Sans préjuger de son avenir, le mouvement des Gilets Jaunes traduit aussi l’existence d’une conscience écologique à deux vitesses. L’une supposée prête à consentir aux efforts nécessaires, la seconde effrayée et ancrée dans un quotidien qu’elle imaginait figé. Explications.
Après les incidents survenus samedi 24 novembre à Paris dans le cadre de la manifestation des Gilets Jaunes, se pose désormais la question du souvenir que laissera le mouvement sensé à l’origine contester la hausse du prix du carburant ? Echaudés par une politique macronienne aux accents jupitériens et à la verticalité assumée, les Gilets Jaunes ont fait valoir avec force agitation leurs arguments dans une capitale ébahie. (Lire lefigaro.fr : Jean-Pierre Le Goff : «Les gilets jaunes, la revanche de ceux que l’on a traités de “beaufs” et de “ringards”» ) Pour autant, loin des dégradations générées, il n’est pas inopportun de s’interroger sur l’identité de celles et ceux qui depuis le 17 novembre multiplient les opérations escargots,occupent les péages ou ralentissent le trafic automobile dans les différentes agglomérations du pays.
Silence et contrainte
Beaucoup ont évoqué cette France périphérique, noyée dans un concept géographique contesté sans être nécessairement totalement invalidé, cette France composée de rurbains, contrainte d’utiliser son véhicule pour tous les jours se rendre sur son lieu de travail ou se déplacer pour diverses raisons, silencieuse et besogneuse, loin de l’agitation médiatique et qui se sent comme oubliée ou délaissée par l’Etat ou la collectivité.
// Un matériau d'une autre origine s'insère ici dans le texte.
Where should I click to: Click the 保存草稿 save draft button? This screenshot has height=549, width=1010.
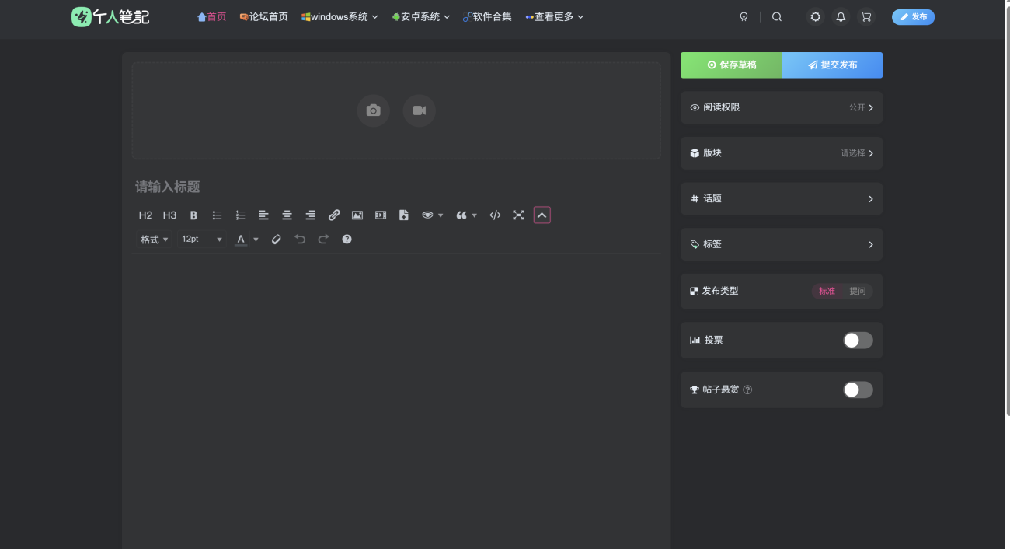[x=731, y=65]
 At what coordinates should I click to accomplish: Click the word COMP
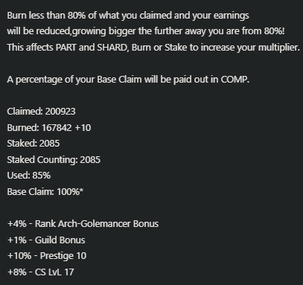pos(235,80)
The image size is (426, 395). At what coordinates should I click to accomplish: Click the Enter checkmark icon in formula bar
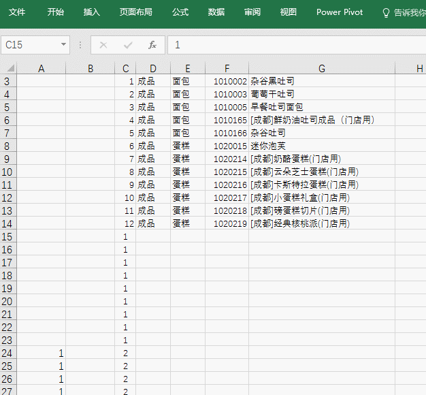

Il appartiendra à chacun de juger de la pertinence de ce concept et des réalités qu’il essaie d’englober mais il n’est cependant pas erroné d’affirmer qu’il existe en France aujourd’hui une frange de la population pour laquelle la contrainte environnementale (celle qui justifie pour le Gouvernement la hausse de la Taxe intérieure de consommation de produits pétroliers –TICPE) reste encore floue et absconse, sans effet concret ou visible,donc au pire injustifiée ou mieux prématurée. Sans nier ou contester le réchauffement climatique, cette frange de la population ne semble pas avoir intégré la nécessité de désormais changer de mode de vie afin de ne pas hypothéquer l’avenir. Enfermée dans des certitudes où seules prévalent pouvoir d’achat et difficultés du quotidien, cette France dite silencieuse vit la hausse des carburants et plus globalement la politique menée par le Gouvernement comme une forme agression à son mode de vie, une atteinte à son confort chèrement acquis et pour lequel certains sacrifieraient beaucoup. Il apparaît ainsi que la conscience environnementale propre à chacun et que chacun nourrit à l’aune de ses convictions et de ses actes prend l’aspect d’une logique à deux vitesses :une prête à consentir à l’effort, l’autre préoccupée, et il serait difficile de la blâmer, par le pragmatisme du quotidien.
Effroi et puissance naturelle
Il serait inutile et méprisant de vouloir opposer une élite éclairée consciente des enjeux environnementaux et une masse protéiforme, inculte et ignare de ces propres enjeux qui s’arc-bouterait sur un univers pétri de réalité accablante (Lire lemonde.fr : Gilets jaunes » : « Les élites parlent de fin du monde, quand nous, on parle de fin du mois »). L’analyse sociologique qui en découle est plus fine et complexe qu’une simple opposition frontale et manichéenne, source d’incompréhensions de part et d’autre. In fine, le mouvement des Gilets Jaunes révèle l’existence d’une population effrayée par la puissance de la Nature et mais surtout par les efforts que celle-ci nous impose à court terme quand cette même population pensait le temps et l’espace figés, seulement rythmés par des décisions étatiques qui amélioraient ou assombrissaient leur quotidien. Et les raisons de ces réflexes de défense sont multiples et pas seulement dictées par un quotidien laborieux : isolement spatial et culturel, sentiment d’abandon et de déclassement figurent aussi au rang des raisons susceptibles d’expliquer un mouvement trop hétérogène pour pouvoir survivre dans le temps. Car à terme, submergés par la volonté de la majorité de mener une vie sinon paisible du moins exempte de débordements, les Gilets Jaunes s’en retourneront eux-aussi à leur quotidien.